Greetings and welcome Semaj. Enjoy!


----------



## Lisa (Apr 19, 2005)

Welcome Semaj!  Happy Posting!  :wavey:


----------



## MJS (Apr 19, 2005)

Welcome to the forum!!  :ultracool 

Mike


----------



## Jaymeister (Apr 19, 2005)

Welcome Semaj  :asian:


----------



## masherdong (Apr 19, 2005)

Howdy and welcome!


----------



## Gin-Gin (Apr 19, 2005)

Hi Semaj!  Welcome to MartialTalk, & I hope you enjoy the forums.  Please don't hesitate to ask any questions you may have.

Sincerely,
Gin-Gin  :asian:


----------



## arnisador (Apr 19, 2005)

Hello! I'm originally from Buffalo (Cheektowaga) and still train with Tim Hartman.


----------



## TigerWoman (Apr 19, 2005)

Welcome Semaj to Martialtalk.  Hope you get serious soon, that beerdrinking catches up with 'ya.   Have you decided on anything?  I'm sure you will find enough information in this forum but if not ask questions!  Happy posting!  tW


----------



## Andrew Green (Apr 19, 2005)

Beer drinking 

 - It's fun
 - Involves a minimal amount of excercise
 - Gives you a false sense of "toughness"


 It could pass as a martial art in some circles....


 Anyways, Welcome!


----------



## still learning (Apr 22, 2005)

Hello, Welcome to the forums.  Beer or water ? We all get thirsty after a good work out.  Perfer the water, ice cold.  Have fun and enjoy the sites.


----------



## arnisador (Apr 22, 2005)

Andrew Green said:
			
		

> Beer drinking
> 
> - It's fun
> - Involves a minimal amount of excercise
> ...


 I practice the Canadian style, _molson-do_...


----------



## jfarnsworth (Apr 23, 2005)

Welcome and happy posting.


----------



## Drac (Apr 23, 2005)

Greetings and welcome to MT..Nothing wrong with tossing back a few especially after a good training session..


----------



## Satt (Apr 23, 2005)

Andrew Green said:
			
		

> Beer drinking
> 
> - It's fun
> - Involves a minimal amount of excercise
> ...


Well, if you've ever seen the movie "Drunken Master" then you know it can pass as a martial art. LOL.

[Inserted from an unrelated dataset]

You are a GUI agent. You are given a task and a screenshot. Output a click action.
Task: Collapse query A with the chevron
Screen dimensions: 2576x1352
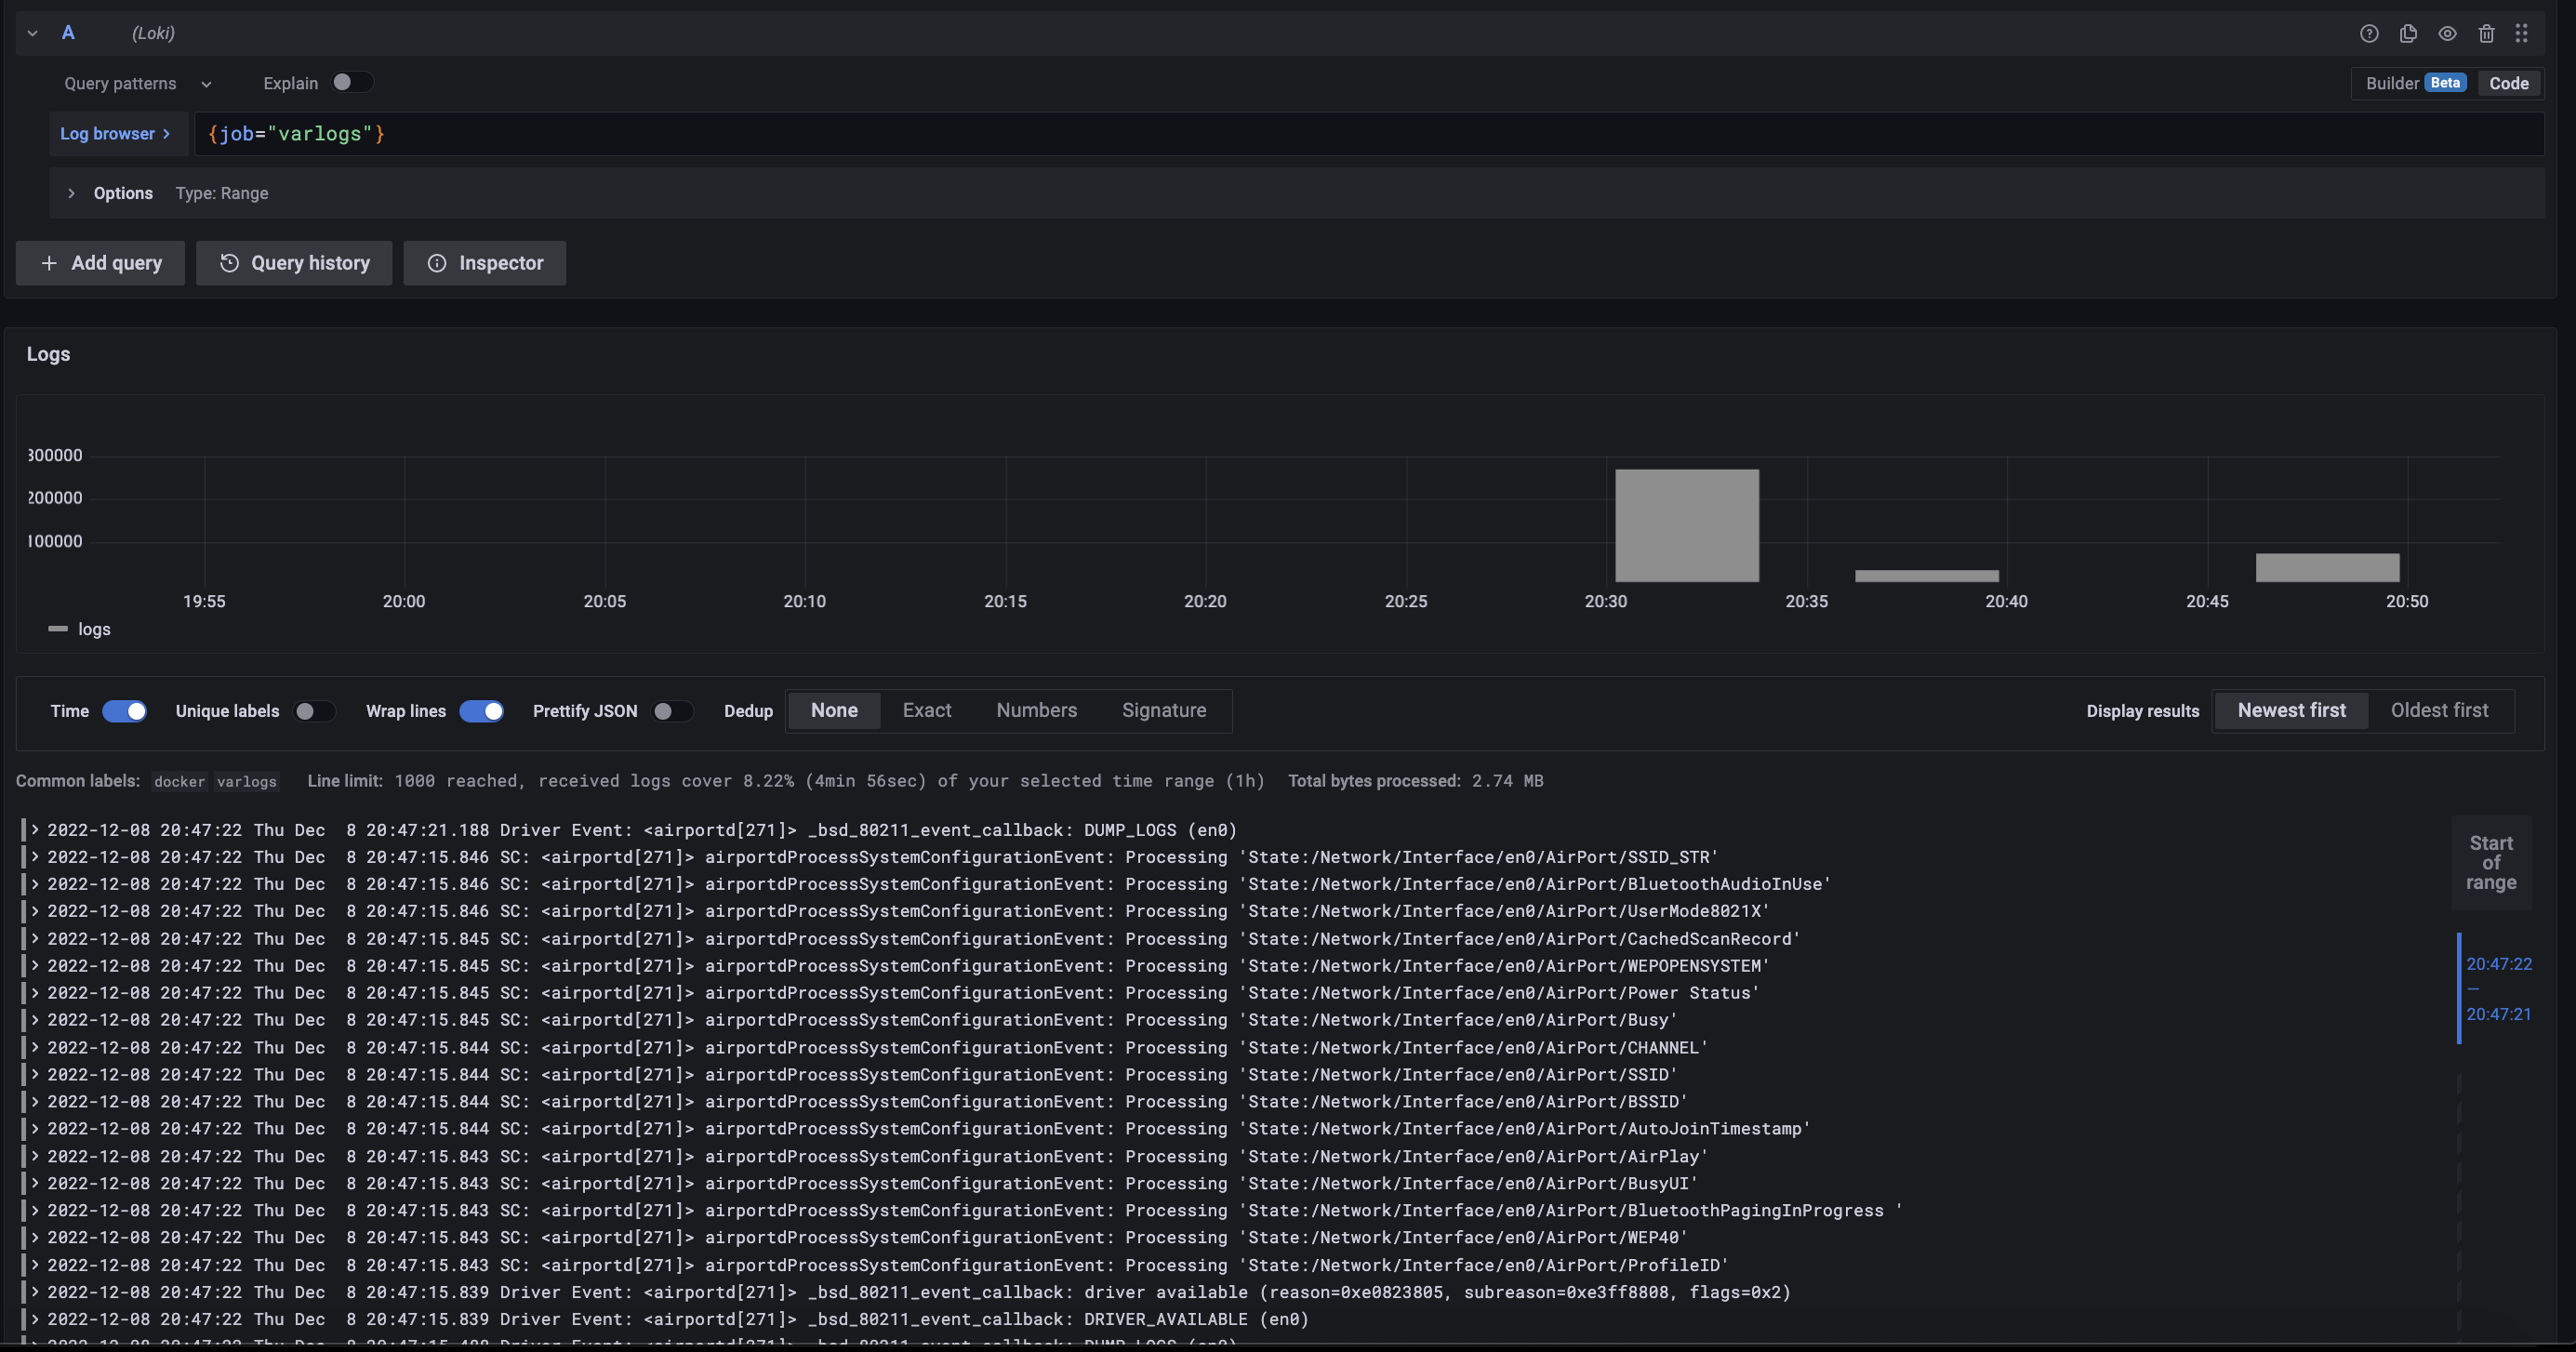pyautogui.click(x=32, y=33)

:cheers:then :boxing: then:barf: while I...:lool:


----------



## rmcpeek (Apr 25, 2005)

I'm originally from the Buffalo area. (Hamburg, Lockport). If you're interested in training, you may want to check out:

USA Self Defense Centers, http://www.usaselfdefensecenters.com

-Rich
www.usasdc.com


----------



## 47MartialMan (May 3, 2005)

Welcome.....nice to have you.


----------